◆ Your instructions
Continue the article on the village of Dighori, starting after its last sentence.

◆ Text block
════════════════
- Interactive map of Dighori
- Coordinates: 20°53′10″N 79°56′03″E﻿ / ﻿20.8862°N 79.9342°E
- Country: India
- State: Maharashtra
- Region: Vidarbha
- District: Bhandara
- Taluka: Lakhandur

Government
- • Type: Gram Panchayat

Languages
- • Official: Marathi
- Time zone: UTC+5:30 (IST)
- PIN: 441805
- Telephone code: +917181
- Vehicle registration: MH-36
- Nearest city: Lakhandur
- Lok Sabha constituency: Bhandara-Gondiya (Lok Sabha constituency)
- Vidhan Sabha constituency: Sakoli (Vidhan Sabha constituency)

= Dighori =

Dighori is a village in the Lakhandur Taluka of Bhandara District in Maharashtra, India.
Dighori Mothi is a village located in the Lakhandur Taluka of Bhandara District in Maharashtra, India. The village falls under the jurisdiction of the Dighori Gram Panchayat.

== Geography ==
Dighori Mothi covers a total area of approximately 1,334.6 hectares (13.34 km^{2}). The village is located at a latitude of 20.8869910005 and a longitude of 79.9308426475.

== Demographics ==
As per the 2011 Census of India, Dighori Mothi has a total population of 5,728 individuals, with an almost equal gender distribution:
- Male Population: 2,861
- Female Population: 2,867
- Sex Ratio: Approximately 100 females for every 100 males
- Literacy Rate: 72.1%

== Administration ==
Dighori Mothi is governed by the Dighori Gram Panchayat. The administrative details are as follows:

- Taluka: Lakhandur
- District: Bhandara
- Pincode: 441805

== Economy ==
The village's economy is primarily driven by agriculture, covering approximately 1,625 acres of farmland. Major crops is rice, corn, and vegetables. Additionally, self-help groups (SHGs) and small-scale businesses contribute to economic activities.
════════════════
◆ Data under study

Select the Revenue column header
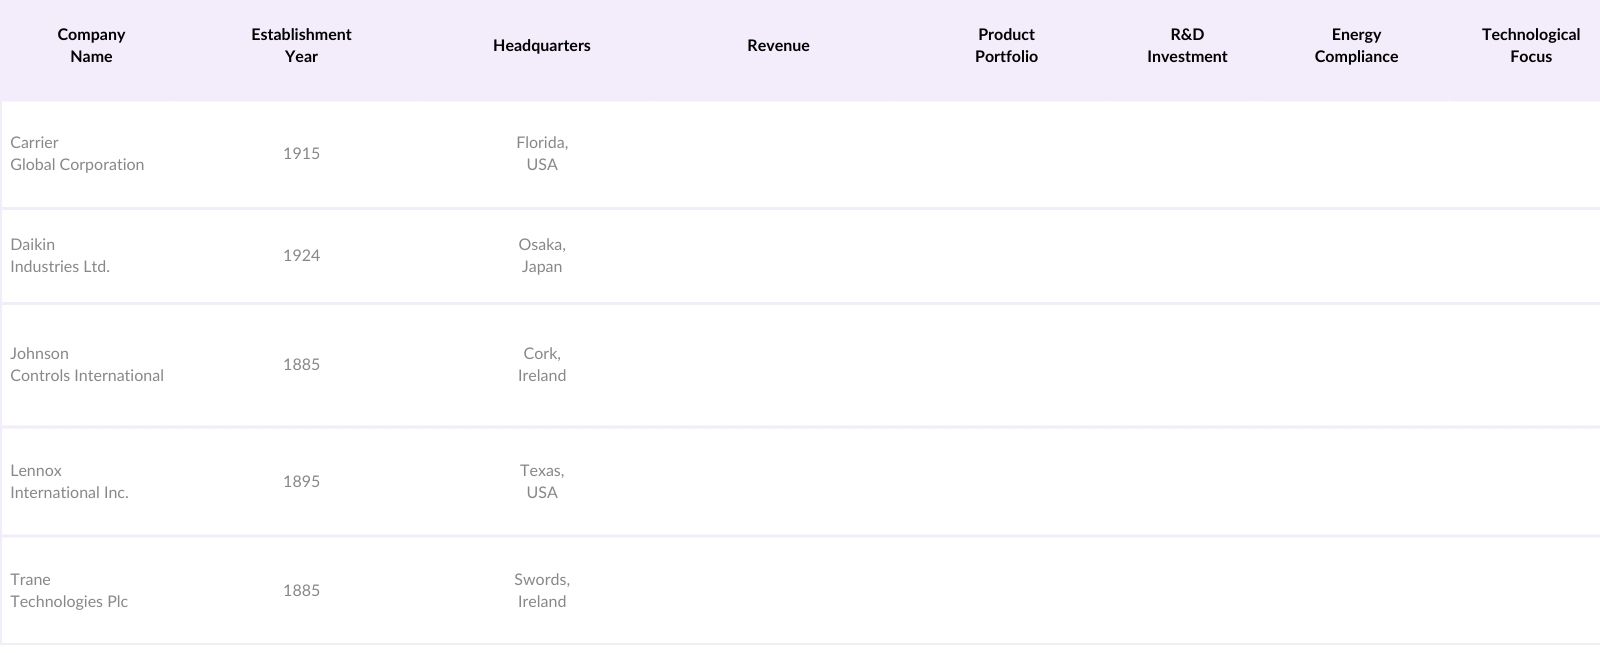 pyautogui.click(x=778, y=46)
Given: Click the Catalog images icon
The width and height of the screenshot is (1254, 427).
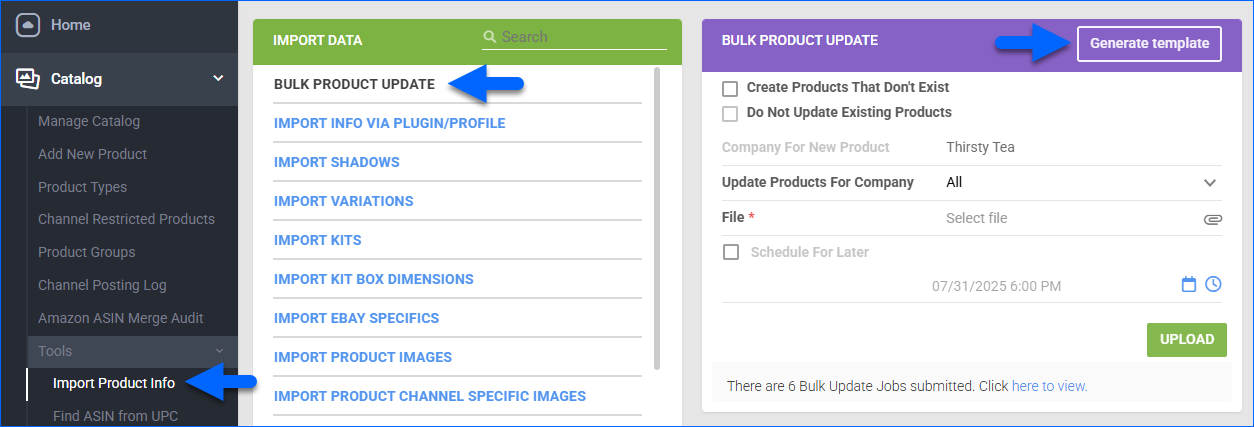Looking at the screenshot, I should [x=28, y=79].
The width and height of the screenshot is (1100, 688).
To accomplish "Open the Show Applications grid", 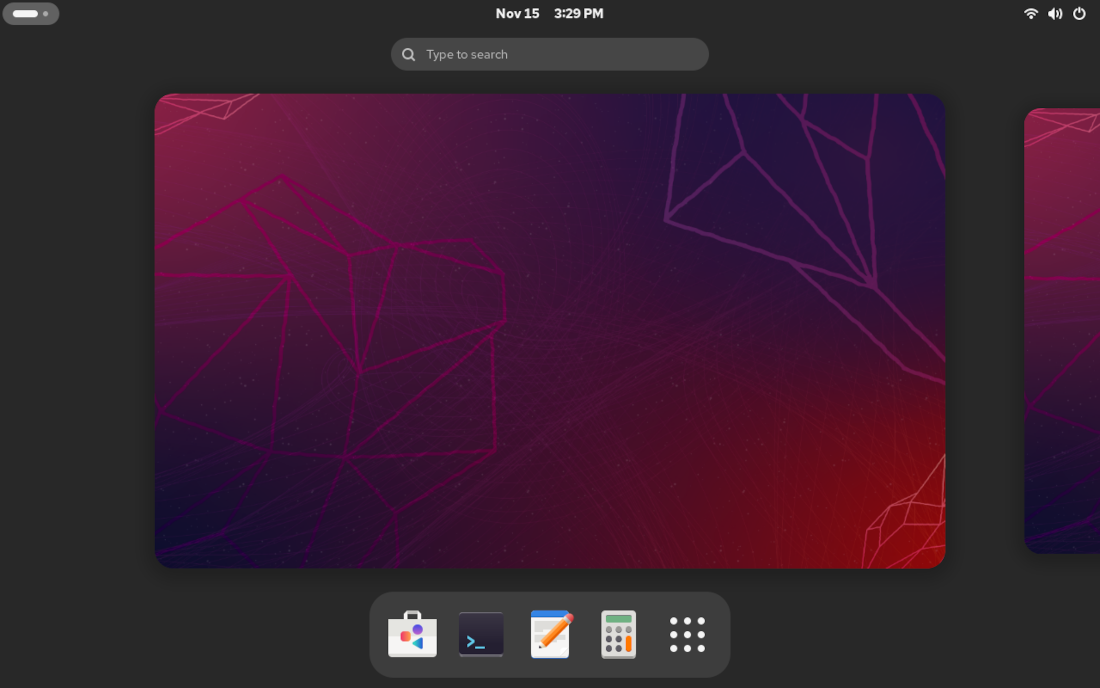I will (x=688, y=634).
════════════════
◆ Answer to the exercise
== Educational Facilities ==
Dighori Mothi hosts several educational institutions, including:

- Pre-primary Schools: 6 government schools
- Primary Schools: 3 government schools
- Middle Schools: 2 government and 1 private school
- Secondary Schools: 2 government schools
- Senior Secondary Schools: 2 government schools
- Degree Colleges: 1 private arts and science colleges

== Healthcare Facilities ==
The village has various healthcare services, including:

- A Primary Health Centre with 2 doctors and 10 paramedical staff
- A Veterinary Hospital

== Transportation and Connectivity ==

Dighori Mothi is connected via public and private bus services. The nearest railway station is over 18 kilometers away. Postal services are provided through the Dighori Sub Office with the PIN code 441805.